In my other posts on headshots, I have talked about many different things to consider when putting together your profile shot, what you can do for yourself and what you can do using pro equipment (and possibly even a pro photographer!).
As I write this however, access to a pro photographer is a bit limited and without that haircut, we might not be presenting at our best – unless you have a hairstyle like mine of course, nothing that a handy pair of clippers can’t put right.
You will have photos though, and one technique that you might like to try is to make them into black and white, just to freshen them up a bit and present a new you.
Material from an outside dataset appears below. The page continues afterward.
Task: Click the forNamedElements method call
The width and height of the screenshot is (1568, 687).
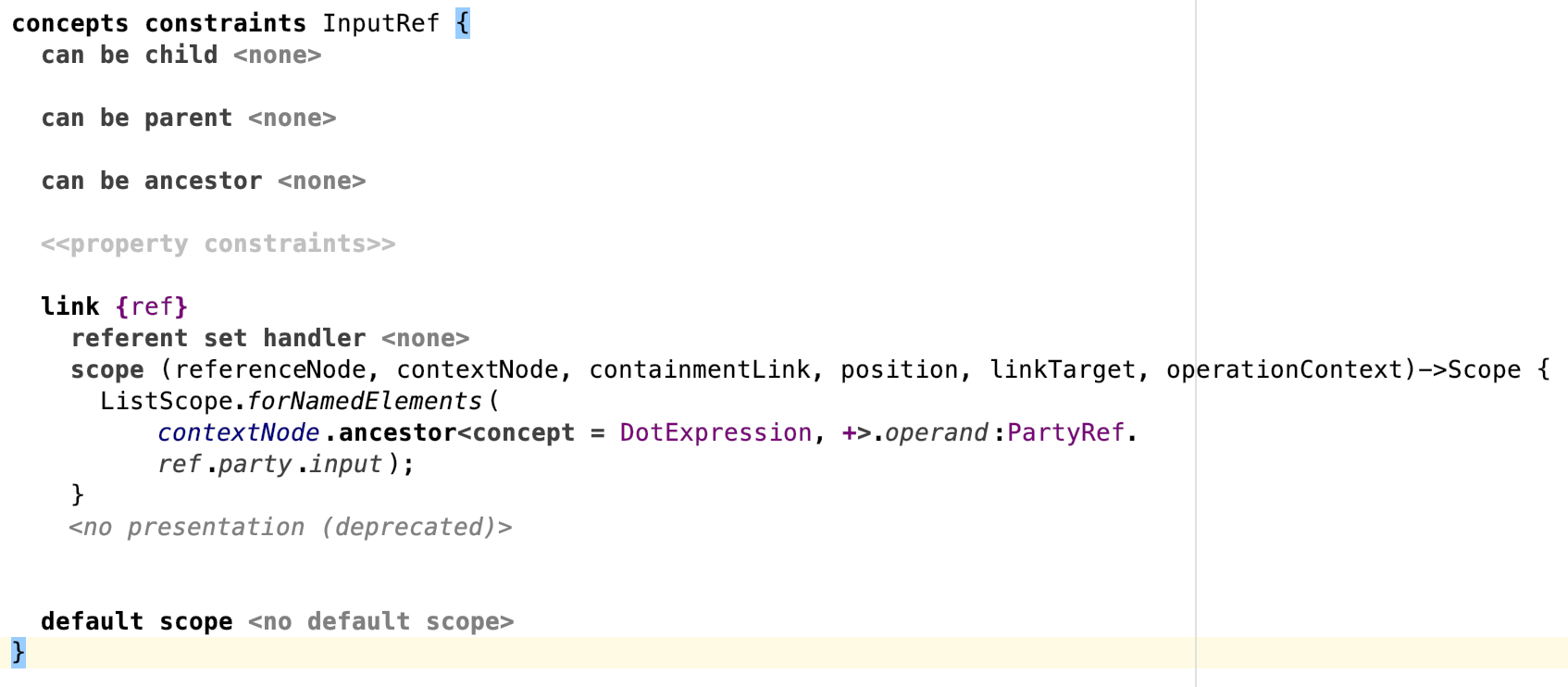Action: click(x=365, y=402)
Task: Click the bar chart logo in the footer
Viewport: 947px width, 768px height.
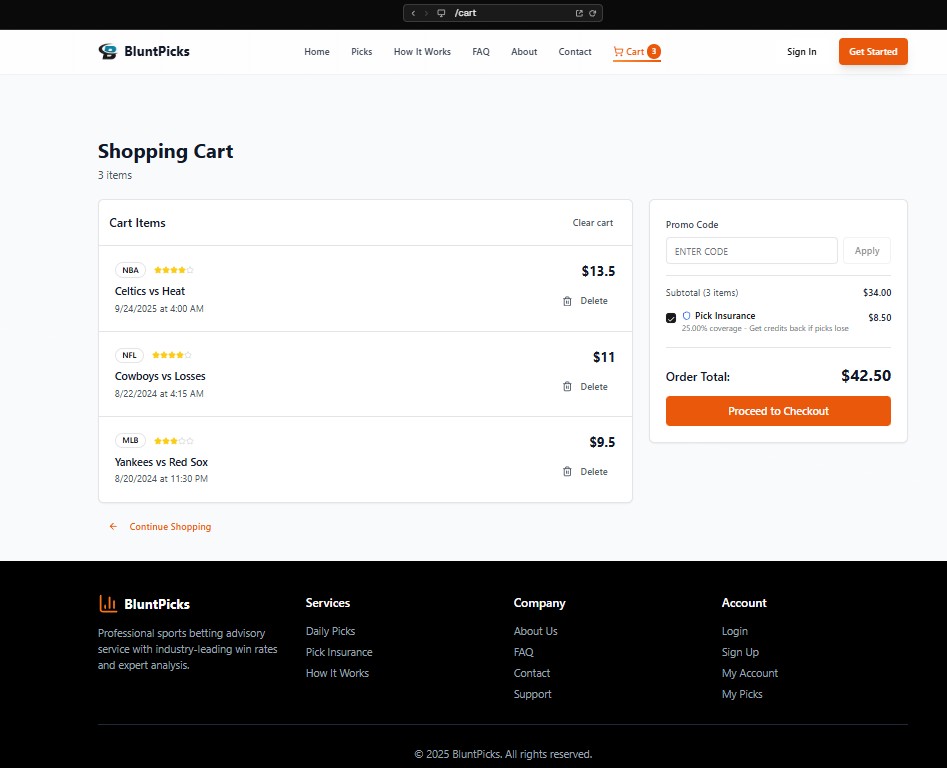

Even if you only have access to more elementary photo software, you should be able to find a simple one-click black and white and make a difference like this
In some ways, an instant result and depending on the software you use, you may well get something you like. However, for me, this image is lacking something and is rather dull, so it needs some further adjustment, and this is where the colour channels come into their own. Sounds odd right, when you want black and white, but it is the case. That, and a bit of contrast. This image has a lot of red and orange in it and a fair amount of blue, very little green and yellow. So adjusting the red and orange particularly, makes a big difference to the skin tones in the photo whilst preserving other parts.
I’ve made two further versions here. One generally more suited to male faces with harsher skin tones and the other version which favours the female with softened skin tones and a little more “glow”. Please don’t think me sexist here, either style works for either gender and we all have our preferences, what I have stated is the oft held view. The picture on the right has the softer tones, and with a touch less blue the t shirt is noticeably darker without affecting the rest of the image – which do you prefer?
It’s always the case that less is more and very easy to overdo the effects, so be mindful of that.
Furthermore, there is the middle ground which can help you to stand out some more and that is the muted colour effect, just draining some of the saturation out of the image to give something like this
Personally, I like this style, but there is no wrong answer and that is one of the beauties of photography.